New hopeful treatment for children with a rare disease

Helene Decaluwe

Credit: CHU Sainte-Justine Research Center

Led by clinical researcher Hélène Decaluwe, from the CHU Sainte-Justine, a team has developed a treatment that slows the progression of a rare disease that attacks the immune system of children. The scientific article describing this new treatment was published at the beginning of January in the Journal of Allergy and Clinical Immunology.

The success of the DreDecaluwe, also a professor in the Department of Pediatrics at the University of Montreal, is due to the combination of two classes of drugs that work in synergy to reduce the progression of a rare immune disease. Currently, about one-third of patients do not respond adequately to treatment and die within five years of diagnosis.

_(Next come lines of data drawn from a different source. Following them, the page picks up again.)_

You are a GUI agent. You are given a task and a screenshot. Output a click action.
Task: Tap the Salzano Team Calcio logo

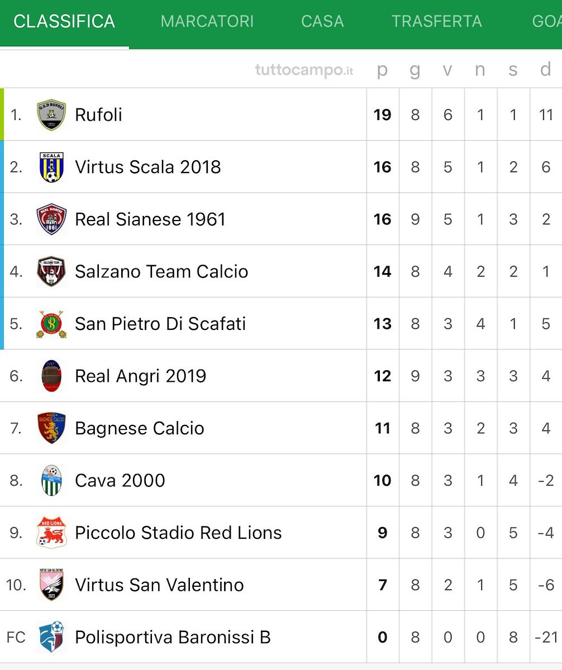point(51,271)
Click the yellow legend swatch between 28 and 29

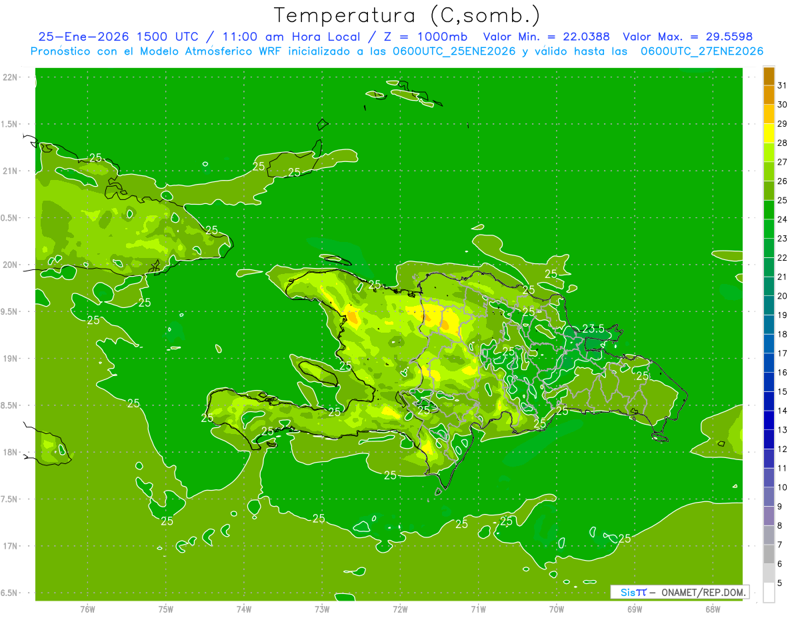click(x=769, y=133)
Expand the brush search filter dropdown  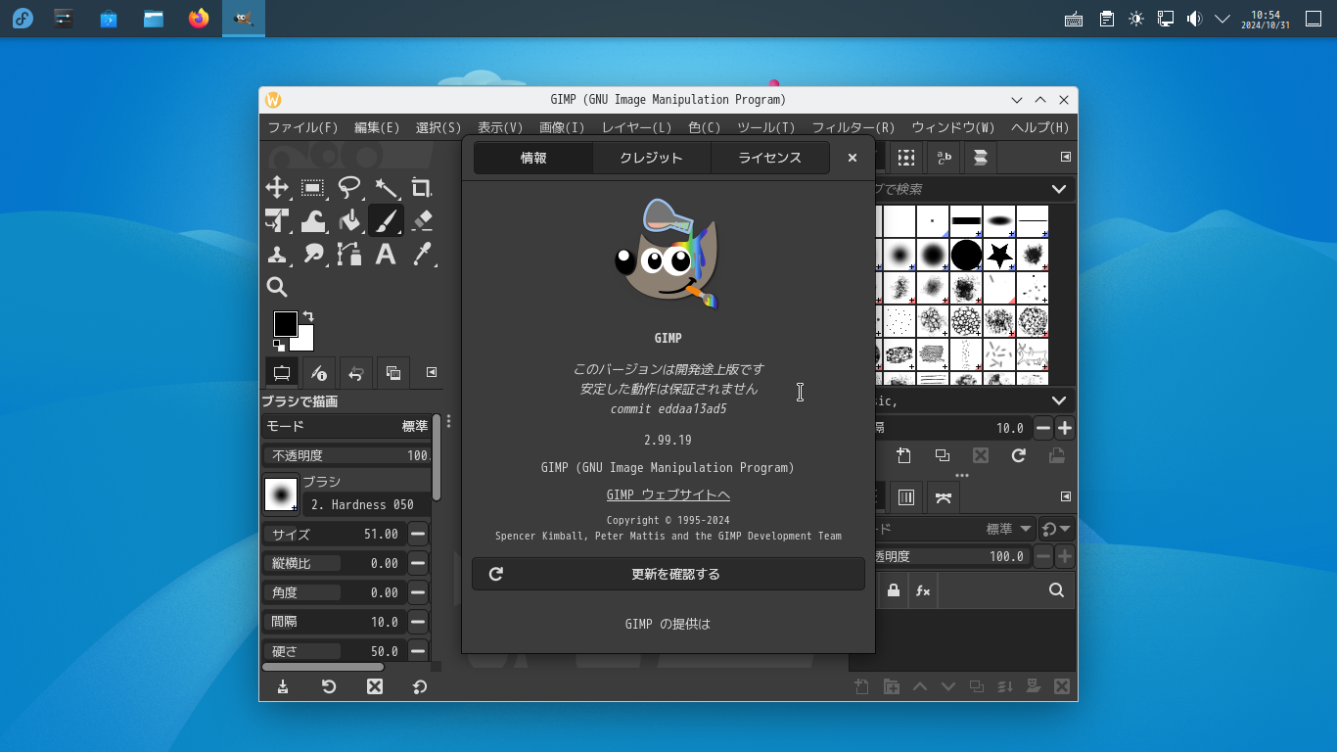pos(1059,189)
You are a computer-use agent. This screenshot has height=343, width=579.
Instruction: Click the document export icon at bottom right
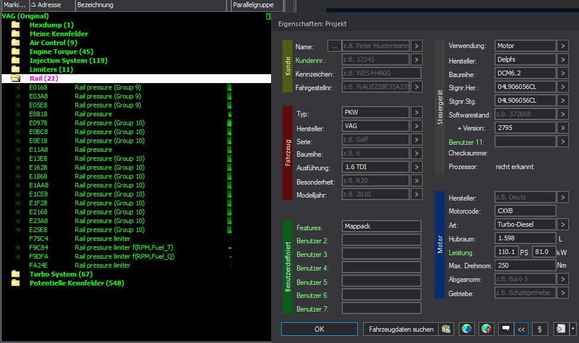tap(560, 329)
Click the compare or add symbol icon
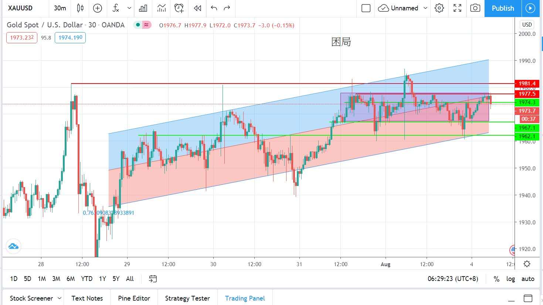 click(x=98, y=8)
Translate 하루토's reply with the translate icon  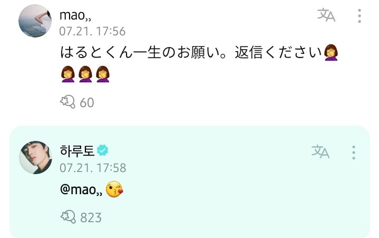[x=320, y=151]
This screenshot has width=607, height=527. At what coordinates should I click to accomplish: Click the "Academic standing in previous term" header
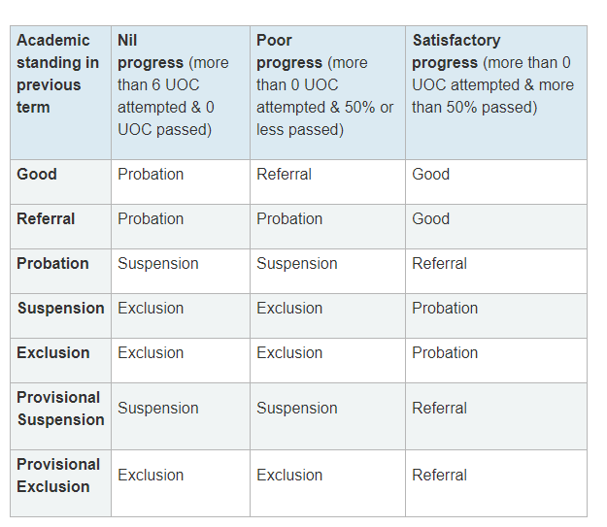coord(59,74)
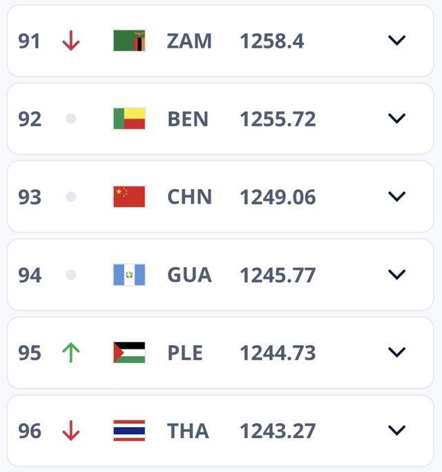This screenshot has height=472, width=442.
Task: Click the Guatemala flag icon
Action: 129,275
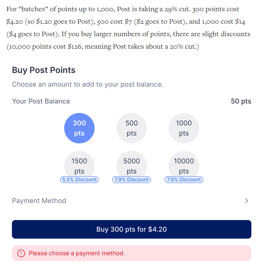This screenshot has width=272, height=266.
Task: Choose the 500 pts amount circle
Action: [131, 128]
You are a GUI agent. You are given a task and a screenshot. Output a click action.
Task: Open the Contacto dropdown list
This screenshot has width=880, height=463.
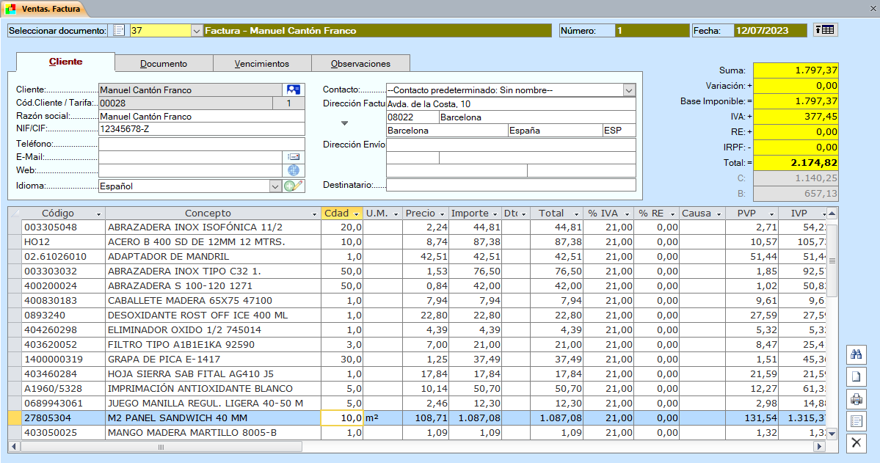[x=628, y=90]
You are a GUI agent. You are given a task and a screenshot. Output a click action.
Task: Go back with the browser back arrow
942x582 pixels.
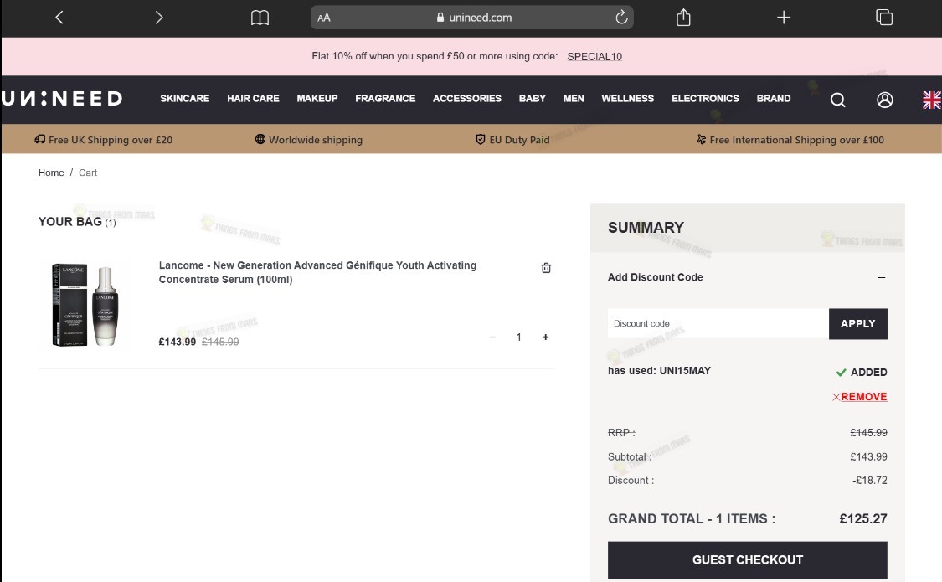pyautogui.click(x=59, y=18)
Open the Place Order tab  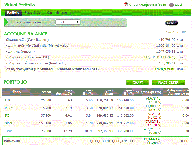33,12
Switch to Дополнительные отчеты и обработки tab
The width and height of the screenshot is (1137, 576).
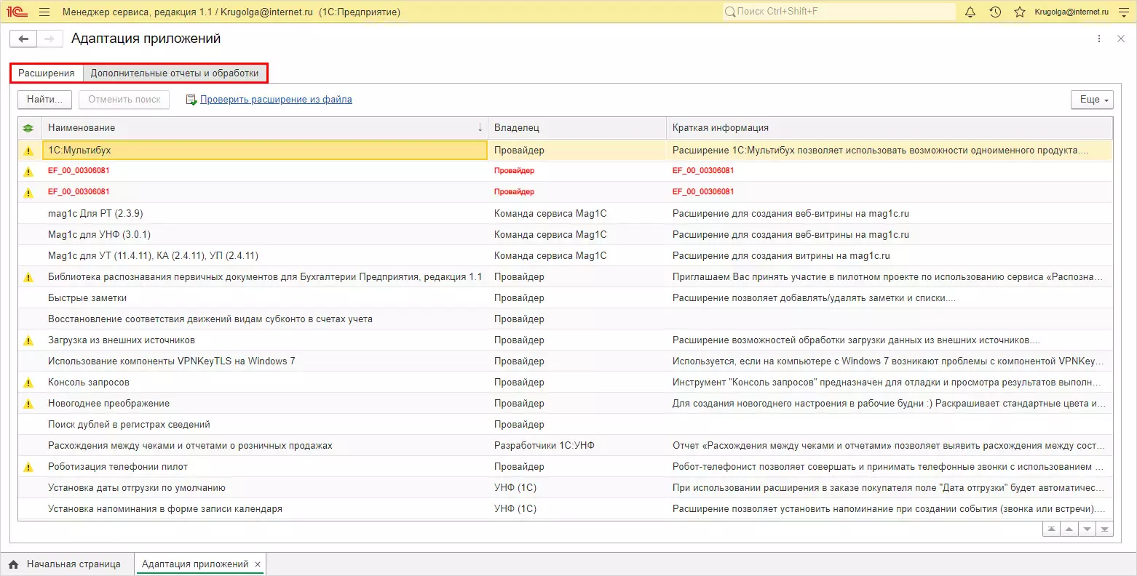175,73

“We have to try to do better. It is a very serious disease which is one of the immunological emergencies to be treated as quickly as possible, ”explains the doctor.

Familial hemophagocytic lymphohistiocytosis (FHL) affects children from birth. It is an immune system abnormality that takes the form of a cytokine storm. A serious inflammatory reaction ensues, because the cytokines, these messenger proteins, send disorderly signals to the immune system.

Curb LHF to transplant stem cells

To cure LHF, a stem cell transplant is necessary. However, it is essential that the progression of the disease be slowed down before proceeding with a transplant. For some patients, traditional treatments to bridge the transplant only partially work and do not prevent a resurgence of the disease. In addition, these treatments create a significant toxicity problem.

Thanks to this new study, the DreDecaluwe achieved complete control of the disease in a mouse model with no overt toxicity. The cytokine storm was calmed with the use of the new drug duo.

“These are very promising results, which could ultimately save and cure a greater number of children suffering from this immune disease,” says Hélène Decaluwe.

What’s even more exciting is that these drugs (emapalumab and ruxolitinib) are already individually approved for use in humans. The next step will be to study the effectiveness of the “bridge treatment” in a clinical study. “This confirms the leadership role of the CHU Sainte-Justine in the management of this disease,” she adds.

The results of this study offer hope to greatly improve the cure rate of children with FHL by allowing them to wait until the stem cell transplant.

About this study

The article “Combined IFNγ and JAK inhibition to treat hemophagocytic lymphohistiocytosis in mice”, by Josée-Anne Joly, Alexis Vallée, Benoite Bourdin, Sara Bourbonnais, Natalie Patey, Louis Gaboury, Yves Théorêt and Hélène Decaluwe, was published on January 4 2023 in the Journal of Allergy and Clinical Immunology.

Funding for the study was provided by the Charles-Bruneau Foundation and the Canadian Institutes of Health Research.